The Uganda Martyrs day was first celebrated on 3rd June in 1975. It has since become one of the major public holidays in Uganda. The annual celebrations take place at the Basilica of the Uganda Martyrs shrine located at Namugongo hill in Kampala capital city.
Every year, millions of people travel to Namugongo for pilgrimage with a crowd of 4,000,000 pilgrims reported in 2019. In addition to Ugandans other pilgrims come from neighbouring countries like Rwanda, Burundi, Tanzania, Kenya, South Sudan, and DR Congo. Others travel overseas from other continents like Europe, Asia, North and South America. These Christian devotees come to pay tribute to the martyrs who sacrificed their lives for faith in Christ as well as renewing their own faith in God.
Movement of pilgrims to Namugongo
Depending on location, they start their pilgrimage as early as possible to reach the Namugongo on time. For instance, over 200 Catholics left St. Mary’s Rushoroza Cathedral on May 22, 2023 in Kabale Municipality, south-west Uganda. With vigour and passion, they will travel over 408 km across 5 districts on foot to Kampala in the central region.
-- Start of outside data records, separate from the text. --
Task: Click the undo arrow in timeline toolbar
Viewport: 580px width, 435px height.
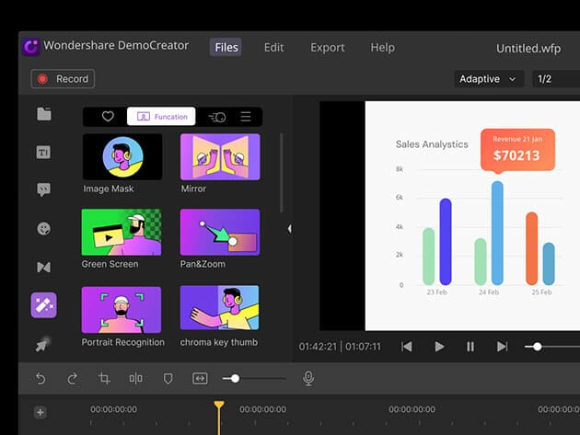Action: click(x=41, y=378)
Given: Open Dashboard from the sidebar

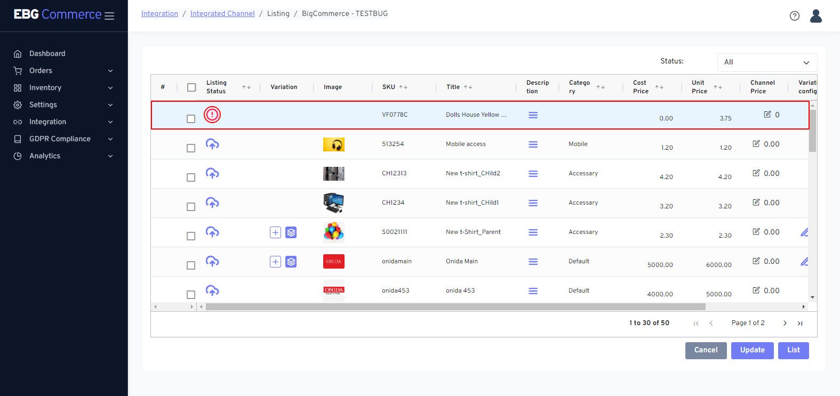Looking at the screenshot, I should point(47,53).
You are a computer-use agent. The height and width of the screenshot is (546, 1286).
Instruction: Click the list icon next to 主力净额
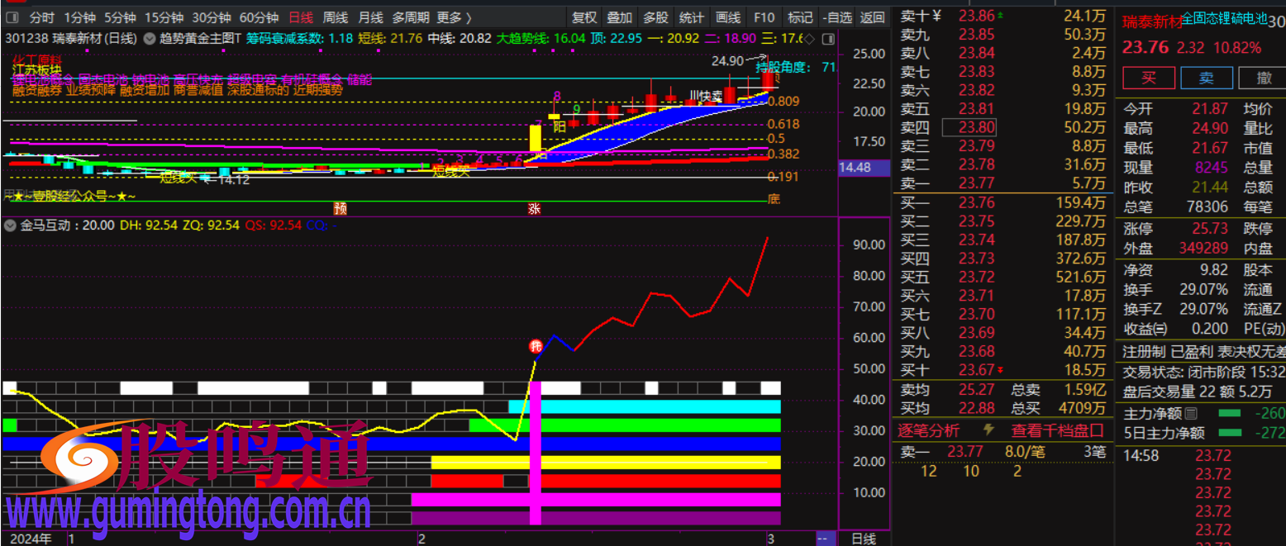pyautogui.click(x=1191, y=413)
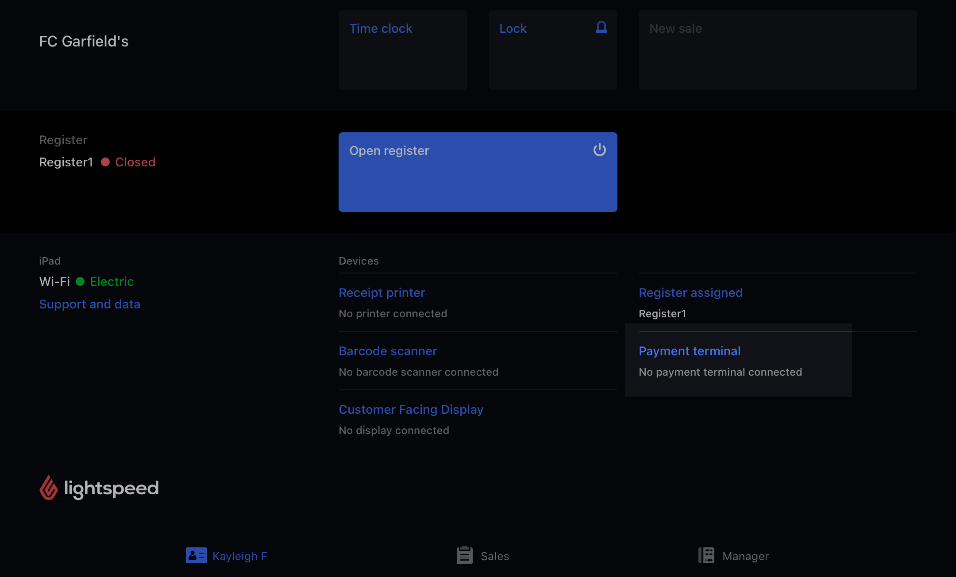Click the power icon on Open register
956x577 pixels.
click(x=599, y=150)
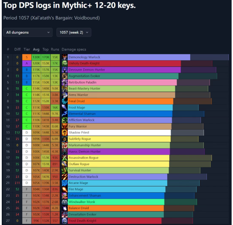Sort by the Tier column header
Image resolution: width=233 pixels, height=225 pixels.
[27, 49]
More pilgrims are expected to turn from various parts of the country and from abroad. As such, thorough preparations are set up to ensure a seamless holiday including maximum hygiene, safety, and security. Emphasis is highly put on the form of entertainment, which must keep up with the mood for believers. “Lord is our faith” is the theme for Uganda martyrs’ day 2023. The word of God is taken from the Gospel of Luke 17:5. The songs of praise will be sung in English and several local languages including Swahili, Iteso, Lugbara (West Nile). This is meant to cater for the diversity of people in all the regions of Uganda.
The history of Uganda martyrs goes far beyond the time they were killed between 1885 – 1887 on the orders of Kabaka Mwanga II who was the king of Buganda kingdom. France sent two catholic missionaries to Uganda in 1879. Father Simeon Lourdel Mapera and Br. Amans Delmas arrived at Entebbe and began to spread the religion.
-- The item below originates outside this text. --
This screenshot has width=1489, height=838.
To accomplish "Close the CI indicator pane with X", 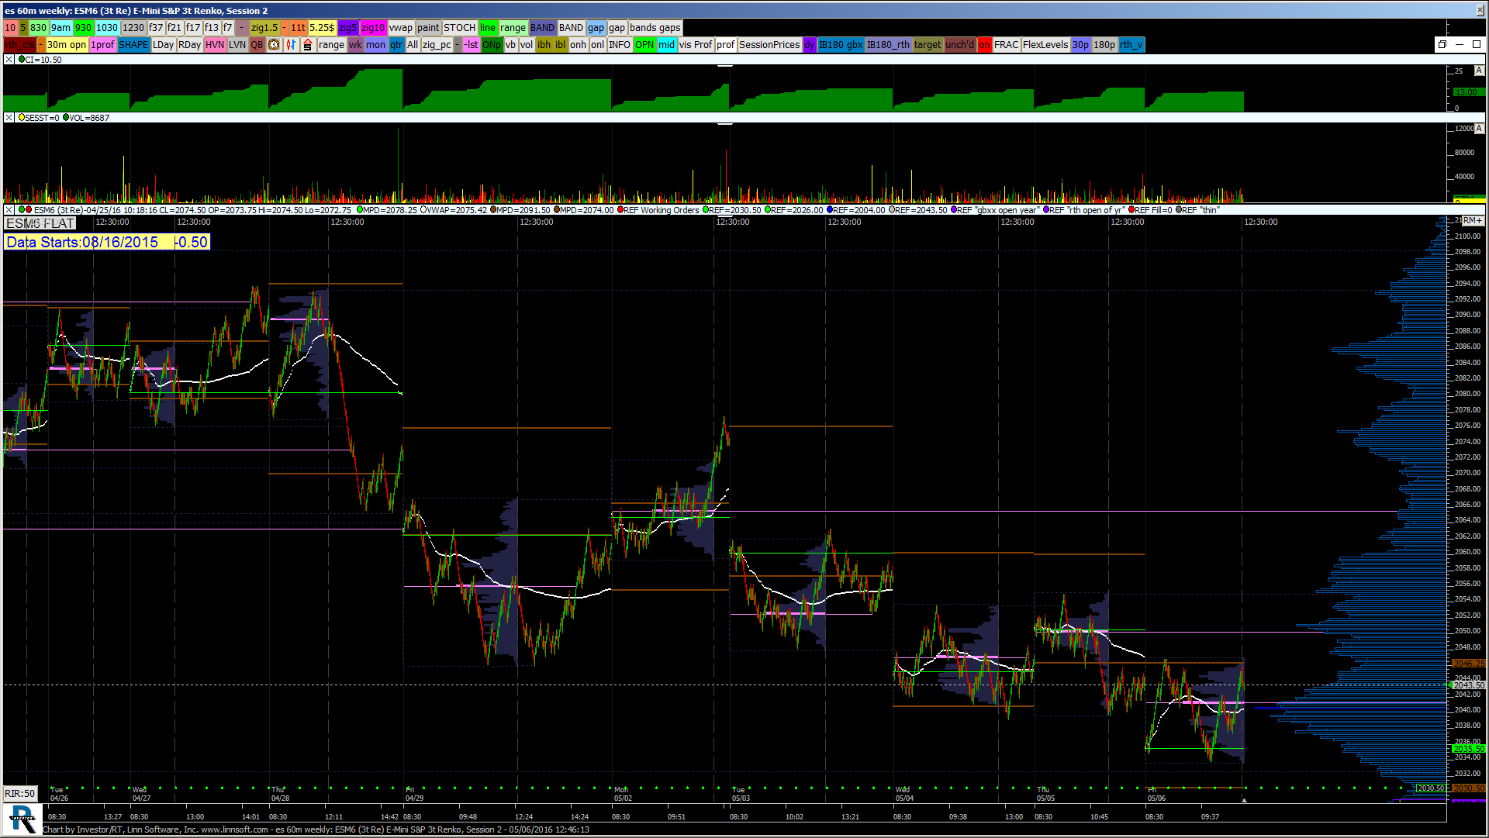I will [9, 60].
Under the instruction of the White Brothers Society, “By winning over the chief, you will do more for the progress of the mission than if you won over one-by-one hundreds of poor blacks” As written in the book “The Catholic Church in the Buddu Province of Buganda, 1879-1925 by Fr. John Mary Waligo.” The British Anglican Church and the Islam were already present in parts of Equatorial Africa.
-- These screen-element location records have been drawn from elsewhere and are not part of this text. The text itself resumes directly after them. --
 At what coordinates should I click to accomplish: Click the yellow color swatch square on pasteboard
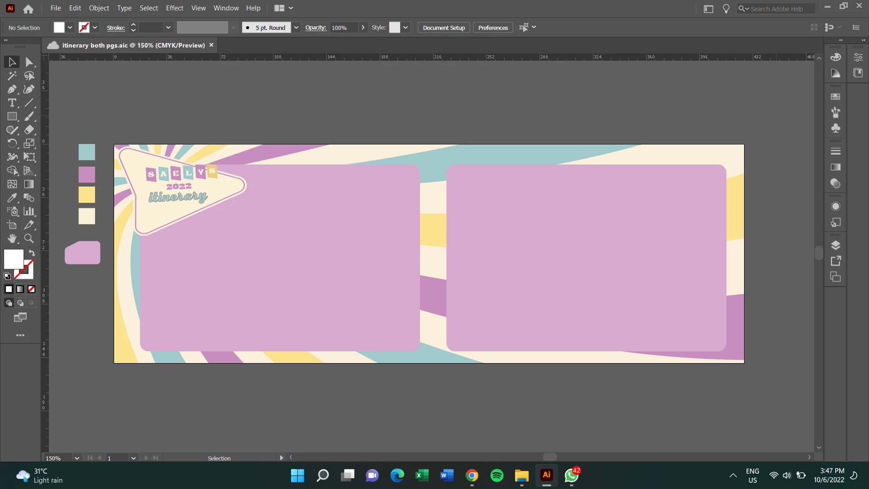[86, 195]
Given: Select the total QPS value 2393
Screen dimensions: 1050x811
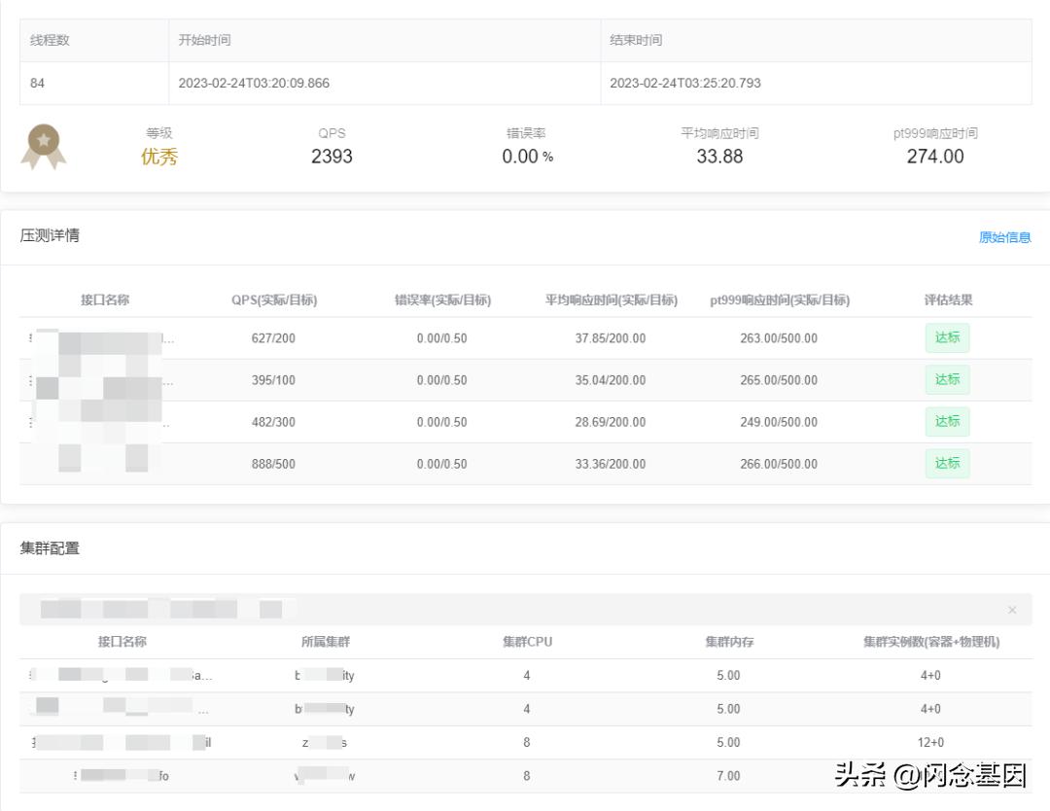Looking at the screenshot, I should [x=332, y=157].
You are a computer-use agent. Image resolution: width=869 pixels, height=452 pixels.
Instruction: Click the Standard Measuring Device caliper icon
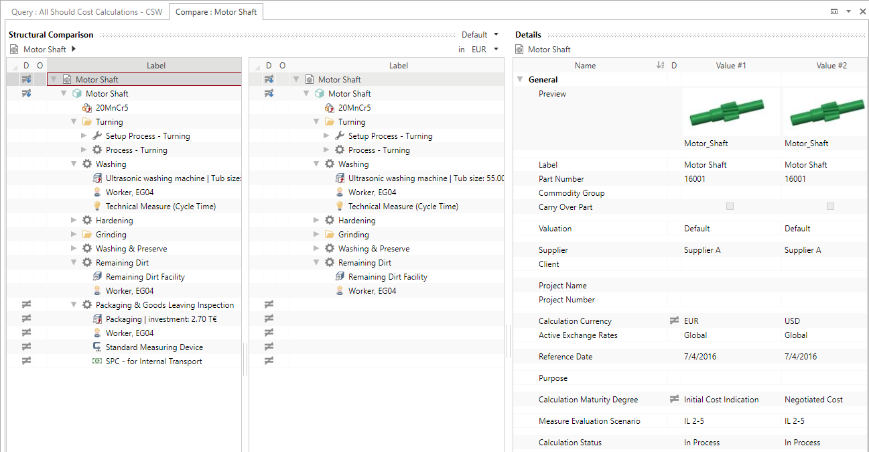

However, the French won Kabaka’s heart who then accepted and there are 24 Uganda Martyrs of which 13 were burnt alive at Namugongo and 9 in other parts of the country. The martyrs trail offers opportunities to explore the sites including St. Balikudembe burial ground in Owino Market downtown Kampala capital city, Munyonyo Martyrs shrine in Entebbe, Rubaga Cathedral, and Paimol shrine in Gulu city northern region.
The French missionaries learn and translate Luganda into manual scripts (catechetics) borrowing words from Latin, Arabic, and Swahili. Eventually, they taught and created martyrs how to read and write the catechist manuals. Then it became easier to convert as many people as people. They also initiated baptism with the instruction for converts to deny his traditional beliefs or die in faith, which upset the Kabaka.
Besides, Mwanga remained undecided amidst the competing religions (Catholicism, Anglican, and Islam), of which all were against his own. Local chiefs who had converted into saints were also not willing to give up their new religious beliefs, which sparked conflict within the kingdom of Buganda. Besides, the White Fathers had also initiated other missions like growing vegetables and cash crops, medical and orphanage schools.
Kabaka Mwanga then ordered his people to kill those who opposed him starting with Joseph Mukasa Balikudembe, who was beheaded on November, 15, 1885. The martyrs were killed because of the catechism philosophy that taught them not to denounce their faith even if it meant dying. In other words, they died for their faith in Christ and His body, which is the church. Fathers of the Catholic Church instigated a tribunal to have them declared martyrs of purity. The names of 22 martyrs were recorded for beautification by Pope Benedict XV on 6 June 1920. They were canonized on 3rd June in 1964 at St. Peter’s Basilica in Rome by Pope Paul VI, who visited Namugongo in 1969.
The Uganda Martyrs Shrine at Namugongo
The Basilica of the Martyrs was built in 1968 with a capacity of 1,000 people. Standing on 26 hectares of land, Uganda martyrs shrine at Namugongo has spacious gardens, a lake with enclosing pavilions, and an amphitheatre for people to see what happens inside at the altars. Romu hotel, which is next to the shrine offers accommodation and space at for retreats, crusades, and weddings. Namugongo is 12 km from the city centre, making it easy to include in your Kampala city tour available for booking through tour operator. You will explore the history and look at the visual pictures and sculptures in the martyr’s museum.